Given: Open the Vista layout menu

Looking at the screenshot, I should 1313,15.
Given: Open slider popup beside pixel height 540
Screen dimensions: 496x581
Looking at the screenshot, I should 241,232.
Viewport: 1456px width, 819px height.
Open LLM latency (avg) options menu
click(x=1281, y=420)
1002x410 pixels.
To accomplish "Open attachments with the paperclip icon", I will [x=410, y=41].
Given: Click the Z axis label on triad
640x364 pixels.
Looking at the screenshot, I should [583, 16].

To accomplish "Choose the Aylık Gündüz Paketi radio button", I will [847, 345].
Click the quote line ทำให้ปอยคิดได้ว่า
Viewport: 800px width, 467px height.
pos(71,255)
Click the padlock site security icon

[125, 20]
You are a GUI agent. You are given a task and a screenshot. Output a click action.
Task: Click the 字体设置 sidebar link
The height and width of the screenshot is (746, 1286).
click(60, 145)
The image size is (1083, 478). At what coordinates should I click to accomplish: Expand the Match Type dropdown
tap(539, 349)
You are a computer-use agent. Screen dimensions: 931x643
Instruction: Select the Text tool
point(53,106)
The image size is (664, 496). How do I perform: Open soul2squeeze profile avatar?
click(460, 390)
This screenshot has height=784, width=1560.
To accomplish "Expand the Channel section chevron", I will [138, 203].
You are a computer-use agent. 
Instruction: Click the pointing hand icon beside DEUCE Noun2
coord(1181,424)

★ ★ ★ ★ ★

# Given instruction:
Print all of the entries above again, character for character, keeping every line in its original order.

# Finished answer:
Given: Open the Vista layout menu

Looking at the screenshot, I should 1313,15.
Given: Open slider popup beside pixel height 540
Screen dimensions: 496x581
Looking at the screenshot, I should 241,232.
Viewport: 1456px width, 819px height.
Open LLM latency (avg) options menu
click(x=1281, y=420)
1002x410 pixels.
To accomplish "Open attachments with the paperclip icon", I will [x=410, y=41].
Given: Click the Z axis label on triad
640x364 pixels.
Looking at the screenshot, I should [583, 16].

To accomplish "Choose the Aylık Gündüz Paketi radio button", I will [847, 345].
Click the quote line ทำให้ปอยคิดได้ว่า
Viewport: 800px width, 467px height.
pos(71,255)
Click the padlock site security icon

[125, 20]
You are a GUI agent. You are given a task and a screenshot. Output a click action.
Task: Click the 字体设置 sidebar link
The height and width of the screenshot is (746, 1286).
click(60, 145)
The image size is (1083, 478). At what coordinates should I click to accomplish: Expand the Match Type dropdown
tap(539, 349)
You are a computer-use agent. Screen dimensions: 931x643
Instruction: Select the Text tool
point(53,106)
The image size is (664, 496). How do I perform: Open soul2squeeze profile avatar?
click(460, 390)
This screenshot has height=784, width=1560.
To accomplish "Expand the Channel section chevron", I will [138, 203].
You are a computer-use agent. 
Instruction: Click the pointing hand icon beside DEUCE Noun2
coord(1181,424)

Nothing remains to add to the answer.